Task instructions: Copy every entry word for word, but skip the pictures.

(Pixel coordinate grounding data)
•••••
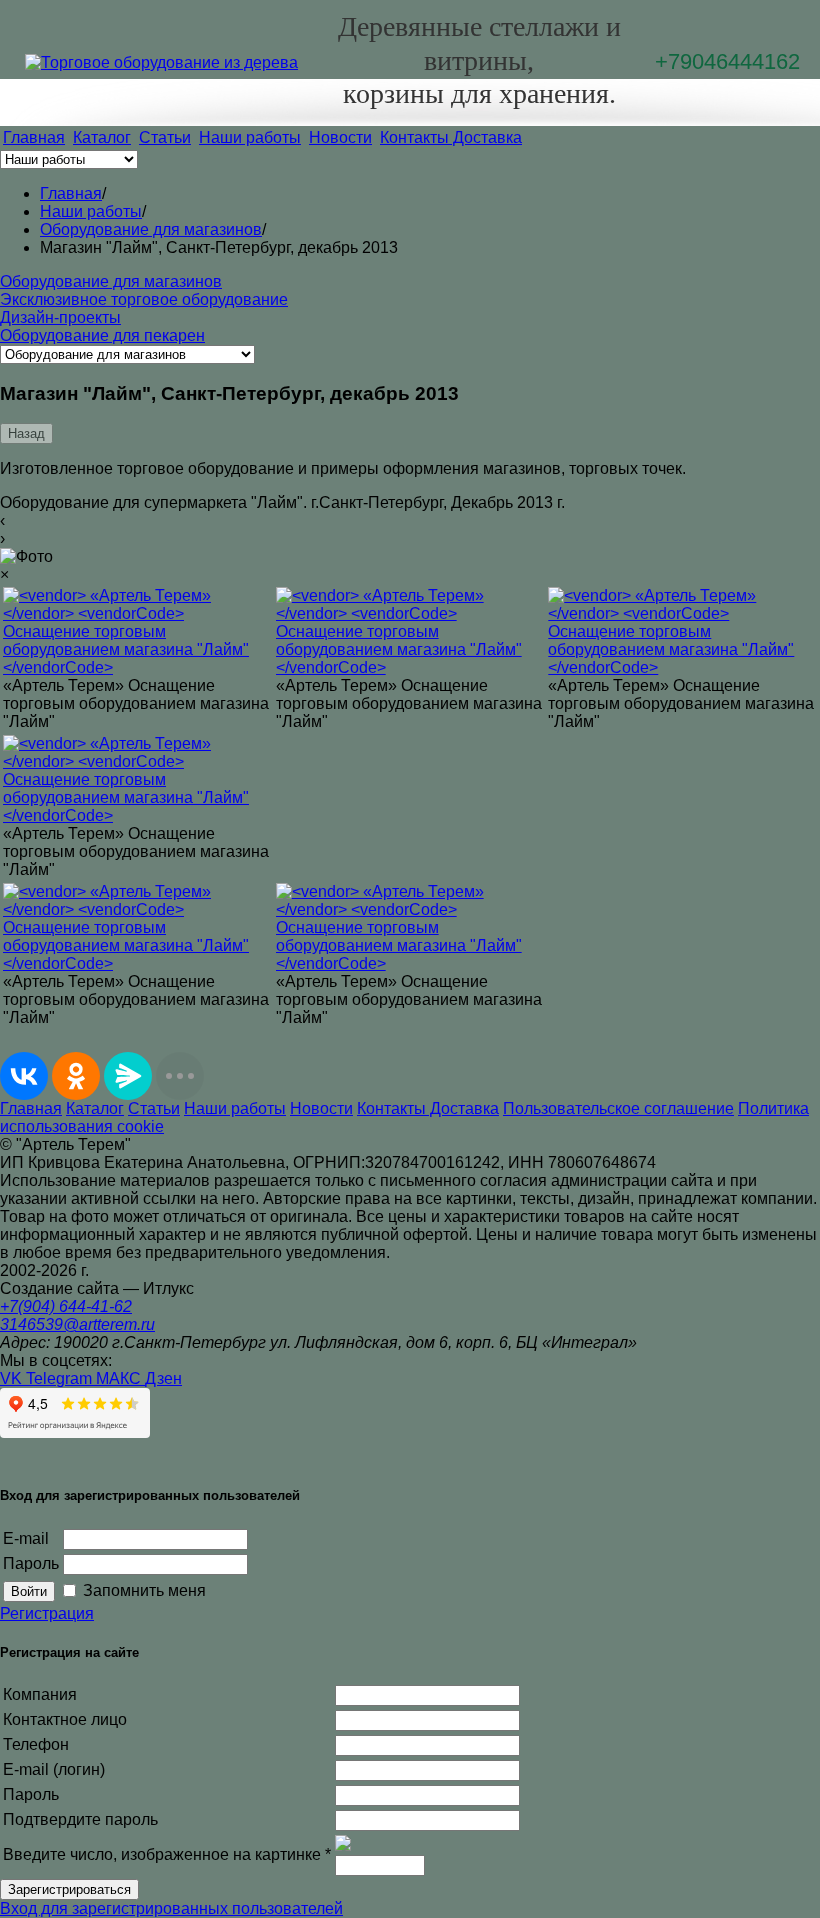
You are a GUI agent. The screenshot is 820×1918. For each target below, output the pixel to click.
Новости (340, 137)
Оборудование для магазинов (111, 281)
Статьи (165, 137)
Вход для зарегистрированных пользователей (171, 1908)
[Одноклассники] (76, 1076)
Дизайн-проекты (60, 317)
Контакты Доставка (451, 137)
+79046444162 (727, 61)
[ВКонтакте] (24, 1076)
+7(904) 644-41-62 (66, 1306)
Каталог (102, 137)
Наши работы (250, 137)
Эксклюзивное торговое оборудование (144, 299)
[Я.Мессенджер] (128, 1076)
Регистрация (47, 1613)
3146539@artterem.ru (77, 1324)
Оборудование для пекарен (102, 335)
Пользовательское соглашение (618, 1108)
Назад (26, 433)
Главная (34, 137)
•••••
Exercise output:
You are a GUI agent. The screenshot is 820×1918. For each target below, output the pixel to click.
Новости (340, 137)
Оборудование для магазинов (111, 281)
Статьи (165, 137)
Вход для зарегистрированных пользователей (171, 1908)
[Одноклассники] (76, 1076)
Дизайн-проекты (60, 317)
Контакты Доставка (451, 137)
+79046444162 (727, 61)
[ВКонтакте] (24, 1076)
+7(904) 644-41-62 (66, 1306)
Каталог (102, 137)
Наши работы (250, 137)
Эксклюзивное торговое оборудование (144, 299)
[Я.Мессенджер] (128, 1076)
Регистрация (47, 1613)
3146539@artterem.ru (77, 1324)
Оборудование для пекарен (102, 335)
Пользовательское соглашение (618, 1108)
Назад (26, 433)
Главная (34, 137)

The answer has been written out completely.